Constructor parameters

The PettingZooPufferEnv wrapper accepts these parameters:
PettingZooPufferEnv(
    env=None,              # PettingZoo ParallelEnv instance
    env_creator=None,      # Or callable that creates environment
    env_args=[],           # Args for env_creator
    env_kwargs={},         # Kwargs for env_creator
    buf=None,              # Pre-allocated buffers (optional)
    seed=0                 # Random seed
)
from pettingzoo.butterfly import cooperative_pong_v5
import pufferlib.emulation

env = cooperative_pong_v5.parallel_env()
puffer_env = pufferlib.emulation.PettingZooPufferEnv(env=env)

Agent masking

PettingZoo environments can have variable numbers of active agents. PufferLib handles this with agent masks:
from pettingzoo.butterfly import pistonball_v6
import pufferlib.emulation

env = pistonball_v6.parallel_env()
env = pufferlib.emulation.PettingZooPufferEnv(env=env)

obs, info = env.reset()

# Check which agents are active
print(env.masks)  # Boolean array: [True, True, True, ...]

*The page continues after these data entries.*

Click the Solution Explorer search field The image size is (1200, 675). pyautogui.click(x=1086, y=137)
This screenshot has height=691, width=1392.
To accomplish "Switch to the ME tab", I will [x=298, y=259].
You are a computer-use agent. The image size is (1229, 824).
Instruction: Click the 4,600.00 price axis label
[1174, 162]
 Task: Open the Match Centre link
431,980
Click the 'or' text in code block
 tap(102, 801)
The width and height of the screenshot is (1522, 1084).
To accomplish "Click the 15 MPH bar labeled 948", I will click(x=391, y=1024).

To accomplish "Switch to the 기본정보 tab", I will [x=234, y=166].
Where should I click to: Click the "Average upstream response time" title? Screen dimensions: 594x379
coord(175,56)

# Some agents may finish early
actions = env.action_space.sample()
obs, rewards, terminals, truncations, info = env.step(actions)

# Masks indicate which agents are still active
active_agents = env.masks.sum()
print(f"{active_agents} agents remaining")
Inactive agents have their observations zeroed, terminals set to True, and masks set to False.

Space emulation

Like GymnasiumPufferEnv, PettingZooPufferEnv automatically emulates complex observation and action spaces.

Observation space emulation

All agents must have the same observation and action space structure. The wrapper emulates them for neural network compatibility:
import gymnasium
import pettingzoo
import pufferlib.emulation

class MyMultiAgentEnv(pettingzoo.ParallelEnv):
    def __init__(self):
        self.possible_agents = ['agent_0', 'agent_1', 'agent_2']
        self.agents = self.possible_agents[:]
    
    def observation_space(self, agent):
        return gymnasium.spaces.Dict({
            'image': gymnasium.spaces.Box(0, 255, (32, 32, 3), dtype=np.uint8),
            'vector': gymnasium.spaces.Box(-1, 1, (5,), dtype=np.float32)
        })
    
    def action_space(self, agent):
        return gymnasium.spaces.Discrete(4)

env = MyMultiAgentEnv()
puffer_env = pufferlib.emulation.PettingZooPufferEnv(env=env)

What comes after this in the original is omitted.